Standard Bank’s research indicates that sales volumes are about 33% down on 2006-07 levels.
“This could well be the new normal for the South African housing market, something the industry will have to adjust to,” Mr Barker said.
First National Bank (FNB) Home Loans CEO Jan Kleynhans expects the bank’s 21% rate of reduction of nonperforming loans in the 12 months to June to continue for the next year.
He concedes that a slowdown is likely thereafter, as the remainder of loans — mostly debt-counselling and insolvency matters — are likely to take longer to work out of the system due to the legal processes involved.

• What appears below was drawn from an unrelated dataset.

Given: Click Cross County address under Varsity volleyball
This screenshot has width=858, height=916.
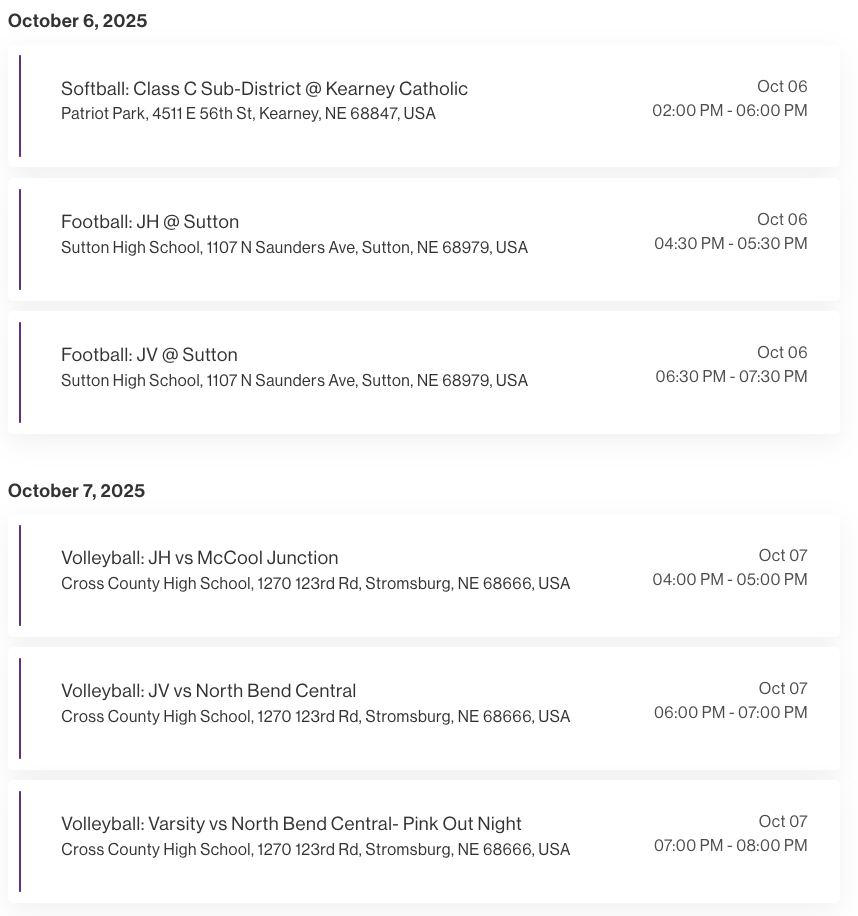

Mr Kleynhans said that it would probably take 18-24 months for FNB’s nonperforming loan book to return to normalised levels of about 2%-3%. However, he said demand for residential property was unlikely to improve in the near term, given SA’s fairly low economic growth rate and “persistent and relatively high” household debt levels, which were constraining the ability of consumers to take on new mortgage debt.
Property economists are equally bearish about house price growth. Absa senior housing analyst Jacques du Toit and FNB property strategist John Loos said they expected a slowdown in growth in the next 12 months. Absa recorded an 8.5% rise in house prices in September year on year, down from about 11% in the first half of this year.
Mr du Toit expected house prices to rise by an average 9% for the year, slowing to 6% next year.
Mr Loos expected house prices to achieve an average 6.5% growth this year and 5.7% next year, down from 7.3% last year.